Я сообразил, что когда кто-нибудь говорит: «Смотри, какой у меня грузовик», он ожидает ответа, который как-то связан с этой информацией. Вот что я отвечал раньше:
а) «У меня есть вертолет.»
б) «Я хочу печенья.»
в) «Моя мама сегодня сердится на меня.»
г) «Я катался на лошади, когда был на ярмарке.»
Я настолько привык жить в собственном мире, что говорил то, о чем думал в данный момент. Если я вспоминал, как катался на лошади, то не важно, говорят ли мне: «Смотри, какой у меня грузовик» или «Моя мама в больнице». Я все равно отвечал: «Я катался на лошади.» Чужие слова не меняли ход моих мыслей. Я как будто не слышал их. Хотя, на самом деле, слышал – я ведь отвечал. Но ответ не имел никакого смысла для того, кто со мной разговаривал.
Мое открытие изменило все это. Внезапно я понял, что правильным ответом, которого от меня ждут, будет:
д) «Классный грузовик! Можно его подержать?»

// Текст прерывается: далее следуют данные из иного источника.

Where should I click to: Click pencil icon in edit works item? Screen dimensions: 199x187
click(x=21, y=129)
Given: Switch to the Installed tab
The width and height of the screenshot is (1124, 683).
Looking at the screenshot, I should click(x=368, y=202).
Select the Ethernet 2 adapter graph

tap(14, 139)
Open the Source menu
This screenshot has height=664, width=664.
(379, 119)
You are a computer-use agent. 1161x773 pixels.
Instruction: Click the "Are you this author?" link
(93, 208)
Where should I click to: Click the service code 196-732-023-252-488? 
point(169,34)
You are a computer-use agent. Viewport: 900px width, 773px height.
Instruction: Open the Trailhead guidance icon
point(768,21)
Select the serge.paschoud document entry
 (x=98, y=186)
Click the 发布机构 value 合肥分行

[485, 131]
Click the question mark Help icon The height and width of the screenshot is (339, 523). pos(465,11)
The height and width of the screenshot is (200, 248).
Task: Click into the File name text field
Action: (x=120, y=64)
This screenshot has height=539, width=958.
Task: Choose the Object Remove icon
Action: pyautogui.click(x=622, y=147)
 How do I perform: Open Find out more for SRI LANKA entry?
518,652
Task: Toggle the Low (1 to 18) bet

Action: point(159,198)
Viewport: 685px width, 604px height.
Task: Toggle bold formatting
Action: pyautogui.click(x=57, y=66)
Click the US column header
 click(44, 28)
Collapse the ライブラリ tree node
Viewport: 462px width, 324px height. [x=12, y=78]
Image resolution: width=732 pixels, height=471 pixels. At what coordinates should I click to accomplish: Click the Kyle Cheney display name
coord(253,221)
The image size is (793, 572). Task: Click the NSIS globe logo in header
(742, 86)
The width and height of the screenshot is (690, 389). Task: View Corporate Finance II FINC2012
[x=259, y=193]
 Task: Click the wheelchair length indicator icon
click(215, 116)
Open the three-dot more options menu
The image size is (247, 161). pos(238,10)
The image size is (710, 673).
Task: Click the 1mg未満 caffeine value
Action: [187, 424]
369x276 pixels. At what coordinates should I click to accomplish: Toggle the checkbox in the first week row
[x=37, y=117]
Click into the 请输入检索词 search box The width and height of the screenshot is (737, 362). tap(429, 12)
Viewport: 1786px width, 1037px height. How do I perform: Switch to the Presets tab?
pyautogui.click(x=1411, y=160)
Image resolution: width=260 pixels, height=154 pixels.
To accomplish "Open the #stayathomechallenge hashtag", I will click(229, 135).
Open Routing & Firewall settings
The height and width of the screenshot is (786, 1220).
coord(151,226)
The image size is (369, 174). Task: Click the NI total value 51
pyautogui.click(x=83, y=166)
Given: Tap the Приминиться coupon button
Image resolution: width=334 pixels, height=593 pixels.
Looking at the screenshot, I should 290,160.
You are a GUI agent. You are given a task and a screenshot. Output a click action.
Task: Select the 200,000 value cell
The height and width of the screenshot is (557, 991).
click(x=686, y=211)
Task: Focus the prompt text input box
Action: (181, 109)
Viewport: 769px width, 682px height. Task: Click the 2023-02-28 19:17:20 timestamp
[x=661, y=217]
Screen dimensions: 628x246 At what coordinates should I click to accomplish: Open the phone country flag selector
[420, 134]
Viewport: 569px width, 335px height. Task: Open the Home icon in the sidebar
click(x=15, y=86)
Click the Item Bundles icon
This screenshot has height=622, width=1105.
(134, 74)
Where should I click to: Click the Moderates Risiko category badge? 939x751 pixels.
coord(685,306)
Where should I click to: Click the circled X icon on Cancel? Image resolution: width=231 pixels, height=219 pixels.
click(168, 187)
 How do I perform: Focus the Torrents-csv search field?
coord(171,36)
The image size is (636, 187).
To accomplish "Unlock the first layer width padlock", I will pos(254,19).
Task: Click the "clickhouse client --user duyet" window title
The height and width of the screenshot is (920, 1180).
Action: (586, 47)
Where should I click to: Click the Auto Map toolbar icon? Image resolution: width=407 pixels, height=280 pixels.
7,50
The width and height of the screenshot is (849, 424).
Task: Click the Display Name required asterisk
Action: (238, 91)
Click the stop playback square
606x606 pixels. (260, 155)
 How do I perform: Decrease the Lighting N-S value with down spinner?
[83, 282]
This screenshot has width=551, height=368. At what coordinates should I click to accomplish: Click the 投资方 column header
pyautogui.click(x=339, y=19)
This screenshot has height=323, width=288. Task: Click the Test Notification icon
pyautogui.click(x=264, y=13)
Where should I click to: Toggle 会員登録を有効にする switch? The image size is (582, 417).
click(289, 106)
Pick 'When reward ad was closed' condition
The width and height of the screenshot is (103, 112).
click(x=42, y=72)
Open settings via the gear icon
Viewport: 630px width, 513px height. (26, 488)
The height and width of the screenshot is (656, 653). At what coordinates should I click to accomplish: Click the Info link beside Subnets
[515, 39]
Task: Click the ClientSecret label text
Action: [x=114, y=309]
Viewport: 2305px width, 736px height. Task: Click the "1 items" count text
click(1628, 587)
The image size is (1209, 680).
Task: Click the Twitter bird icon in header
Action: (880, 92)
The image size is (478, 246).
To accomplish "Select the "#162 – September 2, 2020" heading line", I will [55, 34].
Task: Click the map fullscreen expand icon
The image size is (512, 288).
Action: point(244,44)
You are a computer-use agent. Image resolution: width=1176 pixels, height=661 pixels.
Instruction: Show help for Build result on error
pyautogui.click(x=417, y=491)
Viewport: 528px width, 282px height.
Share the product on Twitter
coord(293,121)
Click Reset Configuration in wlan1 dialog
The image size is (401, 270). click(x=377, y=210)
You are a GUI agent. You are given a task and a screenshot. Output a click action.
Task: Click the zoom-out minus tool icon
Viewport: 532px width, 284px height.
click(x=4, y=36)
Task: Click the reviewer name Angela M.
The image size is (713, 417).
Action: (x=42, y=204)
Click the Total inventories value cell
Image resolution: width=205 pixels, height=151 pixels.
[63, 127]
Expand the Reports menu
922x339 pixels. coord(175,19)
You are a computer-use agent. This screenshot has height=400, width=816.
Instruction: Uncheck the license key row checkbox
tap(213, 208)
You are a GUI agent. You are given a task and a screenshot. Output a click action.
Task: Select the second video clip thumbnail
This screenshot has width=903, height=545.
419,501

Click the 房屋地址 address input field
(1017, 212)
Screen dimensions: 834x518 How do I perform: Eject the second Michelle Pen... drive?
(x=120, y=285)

Более того, ответы «а», «б», «в» и «г» просто разозлят другого ребенка. В свете своих открытий, я понял, почему ковбои Ронни не хотели со мной разговаривать. Может быть, поэтому и Чаки меня игнорировала. (А может, она тоже была дефективной, как я. В конце концов, ей тоже нравились грузовики, и она смотрела в землю, когда я с ней разговаривал.)
С тех пор мои ответы перестали быть бессвязными – в большинстве случаев. Я не готов был стать душой компании, но мог поучаствовать в разговоре так, чтобы в воздухе не повисла звенящая тишина. Дела пошли на лад.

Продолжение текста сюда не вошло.